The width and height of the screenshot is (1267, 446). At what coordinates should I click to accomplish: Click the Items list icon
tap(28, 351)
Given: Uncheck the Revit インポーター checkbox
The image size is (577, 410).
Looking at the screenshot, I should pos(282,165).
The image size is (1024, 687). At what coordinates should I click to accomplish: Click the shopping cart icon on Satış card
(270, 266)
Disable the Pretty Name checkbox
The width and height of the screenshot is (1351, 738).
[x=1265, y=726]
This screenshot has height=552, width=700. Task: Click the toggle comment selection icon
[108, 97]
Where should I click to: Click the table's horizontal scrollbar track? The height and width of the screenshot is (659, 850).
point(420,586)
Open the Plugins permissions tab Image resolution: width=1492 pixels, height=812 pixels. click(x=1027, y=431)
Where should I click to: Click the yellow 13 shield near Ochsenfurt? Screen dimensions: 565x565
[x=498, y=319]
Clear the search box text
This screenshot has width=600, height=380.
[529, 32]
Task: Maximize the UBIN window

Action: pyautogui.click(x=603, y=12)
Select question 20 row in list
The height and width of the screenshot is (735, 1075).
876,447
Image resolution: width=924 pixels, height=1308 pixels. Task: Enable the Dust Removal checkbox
######
Exercise brief:
Change every "icon" in the listing above to "button", and reproduce all of its lines with nothing else altered.

Response to the task:
The width and height of the screenshot is (1267, 446). At what coordinates should I click to accomplish: Click the Items list button
tap(28, 351)
Given: Uncheck the Revit インポーター checkbox
The image size is (577, 410).
Looking at the screenshot, I should pos(282,165).
The image size is (1024, 687). At what coordinates should I click to accomplish: Click the shopping cart button on Satış card
(270, 266)
Disable the Pretty Name checkbox
The width and height of the screenshot is (1351, 738).
[x=1265, y=726]
This screenshot has height=552, width=700. Task: Click the toggle comment selection button
[108, 97]
Where should I click to: Click the table's horizontal scrollbar track? The height and width of the screenshot is (659, 850).
point(420,586)
Open the Plugins permissions tab Image resolution: width=1492 pixels, height=812 pixels. click(x=1027, y=431)
Where should I click to: Click the yellow 13 shield near Ochsenfurt? Screen dimensions: 565x565
[x=498, y=319]
Clear the search box text
This screenshot has width=600, height=380.
[529, 32]
Task: Maximize the UBIN window

Action: pyautogui.click(x=603, y=12)
Select question 20 row in list
The height and width of the screenshot is (735, 1075).
876,447
Image resolution: width=924 pixels, height=1308 pixels. Task: Enable the Dust Removal checkbox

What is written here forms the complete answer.